The current study identified that the majority of respondents regularly eat ASF, mostly milk (96%), beef (92.8%) and chicken (90%), but also goat meat (78.5%) and pork (61%). These ASF are part of the commonly kept livestock species in South Kivu Province, of which Bukavu is the capital city. Researchers reported that 85% of farmers keep livestock solely or in mixed systems [1]. They further indicated that farmers in South Kivu keep mostly chicken (70.5%), goats (66.1%), swine (46.4%) and cattle (19.6%) for sale and home consumption. This information corresponds with the responses from patients in our study, who mentioned eating chicken and goat meat more than pork. The higher carcass weight of cattle could explain the low percentage of kept units against its high consumption among the respondents in the current study.
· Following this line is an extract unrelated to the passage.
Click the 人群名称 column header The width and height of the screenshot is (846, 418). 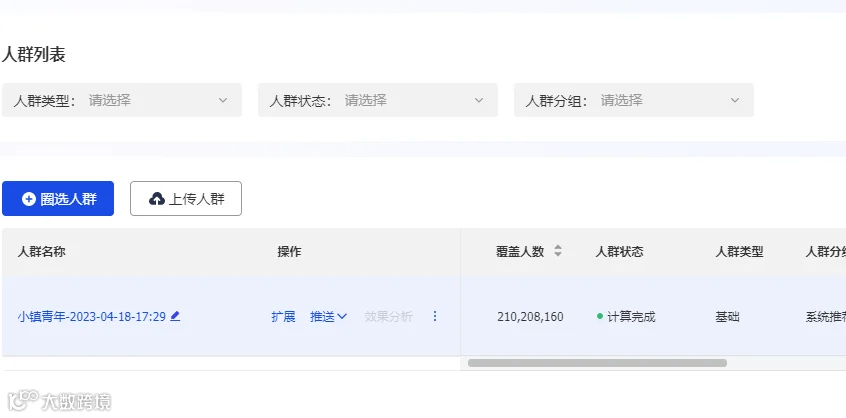(x=42, y=251)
The high percentages of kept livestock do not always reflect the quantity of ASF eaten at the household level. The D.R. Congo is among the least consumers of ASF in the world with 5.2 kg/capita/year for beef, 0.6 for milk and 0.1 for eggs [13]. In contrast, we observed in this study much higher ASF consumption in Bukavu than for the country average. Consumption of beef (13.97 kg/capita/year) and milk (14.21 kg/capita/year) for high consumers was comparable to some high ASF consumers in Sub-Saharan Africa. This includes the Republic of Congo, Benin and Kenya; although the latter has a much higher consumption of milk per capita (79.7 kg/year) [13]. Low consumers indicated about 4.6 kg/year for beef and 2.9 kg for milk, which is comparable to national levels. Chicken consumption was reported to be between 2.5 and 9.3 kg/capita/year, while it was between 2.0 and 9.2 kg/capita/year for pigs and between 3.0 and 9.1 for goat meat for low and high consumers, respectively. These reported consumption levels were generally higher than observed in Sub-Saharan Africa, except for poultry where low eaters are below the 6.7 kg/capita/year reported in Africa [2].
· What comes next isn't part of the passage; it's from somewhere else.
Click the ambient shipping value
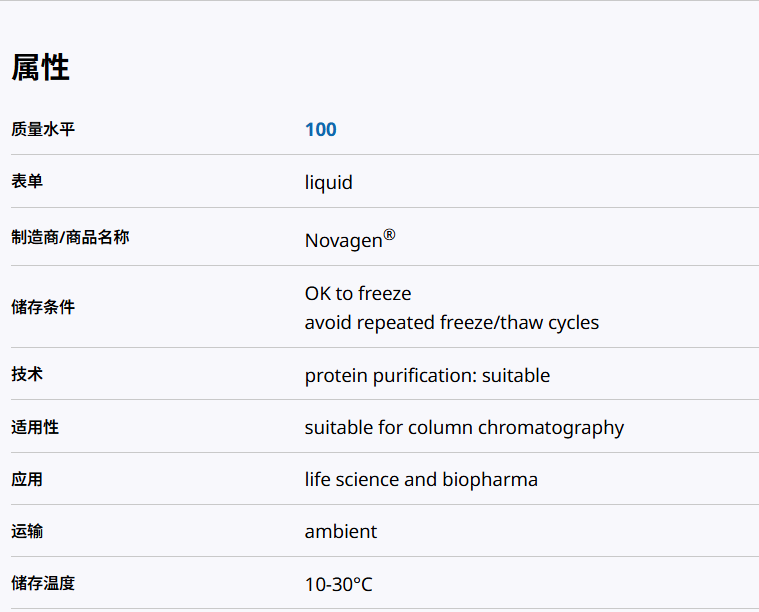759x612 pixels. (x=341, y=532)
High and regular consumption of ASF from animals treated with antibiotics could pose a risk for humans to develop resistances [19], because the livestock industry uses a wide range of antibiotics also used in human medicine to fight various pathogens such as E. coli, Salmonella and S. aureus [20, 21, 39]. These authors describe ASF consumption as one of the routes for transmission of antibiotic resistance from animals to human, alongside with drinking contaminated water. The main groups of antibiotics used in livestock treatment include sulfonamides, sulfadiazine, lincosamides, tetracyclines, penicillin, betalactams, cephalosporins, quinolones, fluoroquinolones and macrolides/azalides aminoglycosides [22, 23].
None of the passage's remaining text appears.